WCRP-CMIP / CMIP6_CVs

Controlled Vocabularies (CVs) for use in CMIP6
Creative Commons Attribution 4.0 International
159 stars 80 forks source link

Frequency missing: monPt #413

Closed martinjuckes closed 7 years ago

martinjuckes commented 7 years ago

There are 4 variables in the request which are specified as monthly values with time: point: sistrave, sistrmax, sishevel, sidivvel.

Can you add monPtto the frequency CV?

durack1 commented 7 years ago

@martinjuckes thanks for the tipoff. We've also got some yrC (yearly climatology) data for another satellite project (input4MIPs) so will discuss with @taylor13 to see if the inclusion of these two new frequencies can be fast-tracked.

@martinjuckes do you foresee any other required changes in the pipeline?

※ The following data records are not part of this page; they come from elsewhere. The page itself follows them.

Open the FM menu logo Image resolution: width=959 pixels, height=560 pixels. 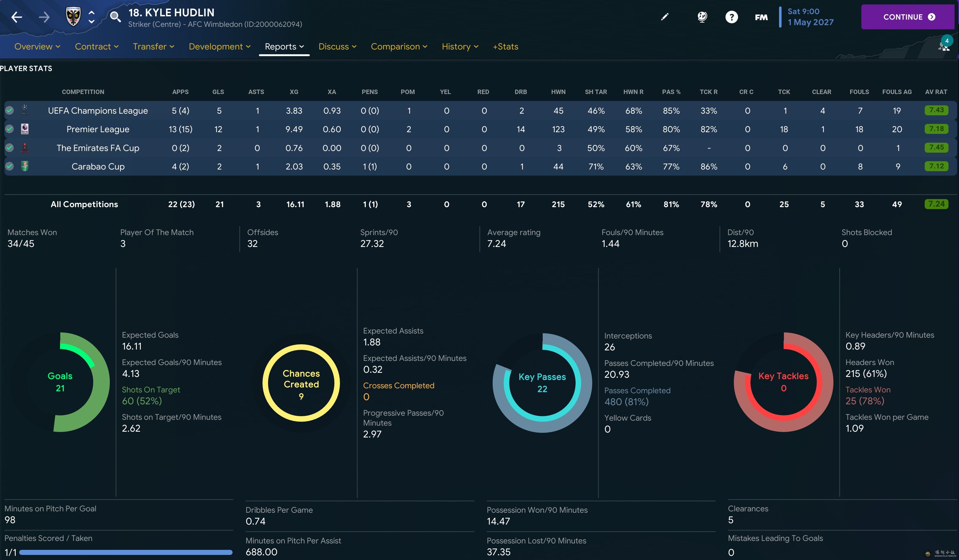pyautogui.click(x=761, y=18)
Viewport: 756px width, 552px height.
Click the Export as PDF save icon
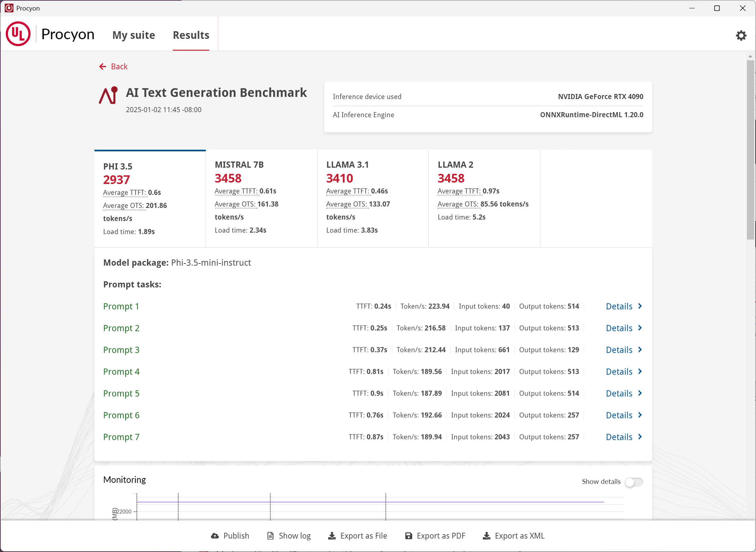coord(409,536)
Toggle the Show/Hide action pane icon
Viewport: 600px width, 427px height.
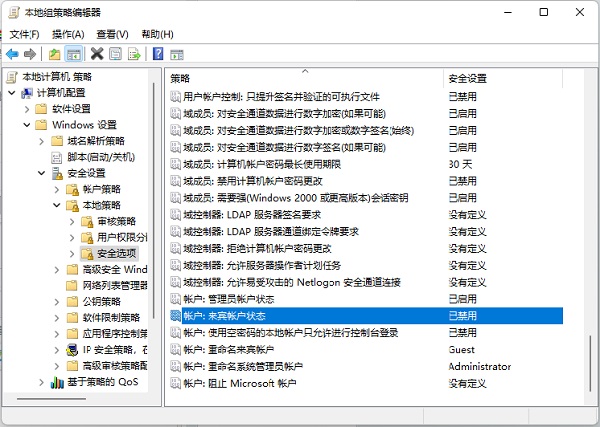(x=176, y=54)
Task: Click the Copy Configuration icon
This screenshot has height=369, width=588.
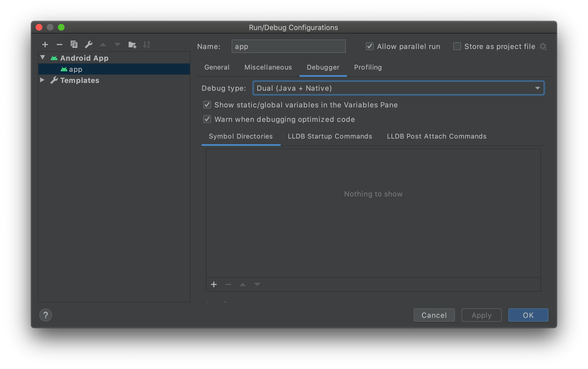Action: [74, 45]
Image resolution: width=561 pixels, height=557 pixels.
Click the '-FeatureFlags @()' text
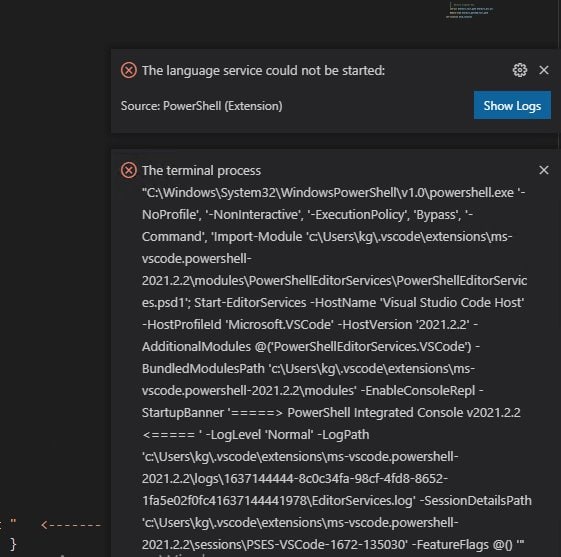click(462, 544)
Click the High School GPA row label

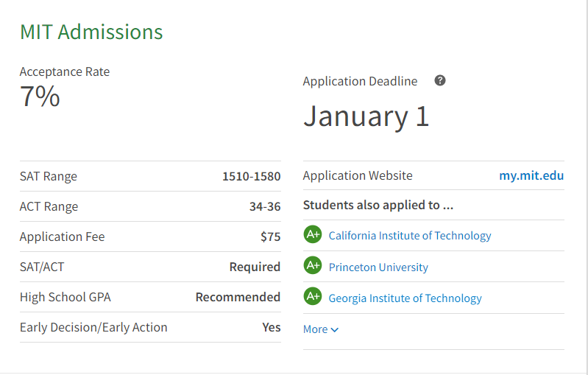pyautogui.click(x=65, y=297)
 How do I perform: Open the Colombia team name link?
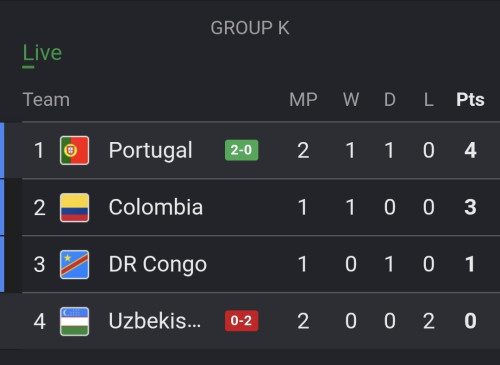pos(156,207)
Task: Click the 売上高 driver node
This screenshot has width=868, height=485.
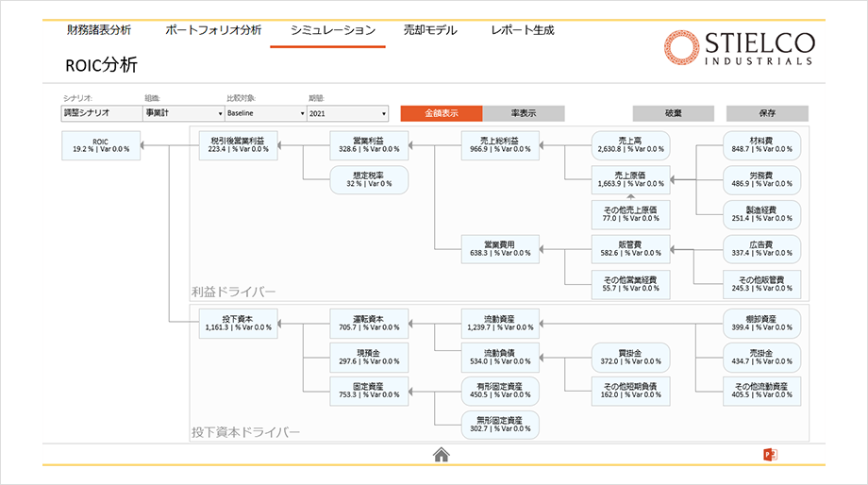Action: click(x=630, y=144)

taylor13 commented 7 years ago

Before adding this frequency, we need confirmation that this is really what they want (and what their justification is). The four variables are:

sistresave -- average normal stress in sea ice (first stress invariant) -- SN = average_normal_stress sistremax -- Maximum shear stress in sea ice (second stress invariant) -- SN = maximum_shear_stress sishevel -- Maximum shear of sea-ice velocity field (second shear strain invariant) -- SN = maximum_shear_of_sea_ice_velocity sidivvel -- Divergence of sea-ice velocity field (first shear strain invariant) -- SN = divergence_of_sea_ice_velocity

Only the last variable has an accepted standard name. The other standard names have not been accepted (and I think they are probably unacceptable -- shouldn't include words like "mean" and "maximum"; that's indicated by cell_methods.)

The only variables I can think of that might be sampled as point variables on monthly and longer time-scales would be measures used to monitor reservoir amounts (e.g., total soil moisture).

If you tell me who requested these variables, I will contact them and ask them to justify "point". thanks, Karl

martinjuckes commented 7 years ago

@taylor13 These requests come from SIMIP, Dirk Notz [dirk.notz@mpimet.mpg.de]

@durack1 I've scanned all the variables, and monPt is the only thing missing. I'm intrigued by yrC though: how does an annual climatology differ from a multi-year mean?

durack1 commented 7 years ago

@martinjuckes the yrCwill be as follows, with the other entries grabbed from the current WCRP-CMIP/CMIP6_CVs/CMIP6_frequency.json:

...
"dec":"decadal mean samples",
...
"mon":"monthly mean samples",
"monC":"monthly climatology computed from monthly mean samples",
...
"yr":"annual mean samples",
"yrC":"annual climatology computed from annual mean samples",
taylor13 commented 7 years ago

@martinjuckes : to answer your specific question of how a multi-year time-mean differs from yrC, it doesn't!. I think the multi-year time mean is needed for input4MIPs. I can think of two options:

define frequency = "mean" and in the file names the time-label would extend from the first year to the last year (e.g., for a 10-year mean from 2000 through 2009 we would have "2000-2009").

define frequency = "yrC" and in the file names the time-label would be as above followed by "-clim" (e.g., "2000-2009-clim") for consistency with other climatological fields.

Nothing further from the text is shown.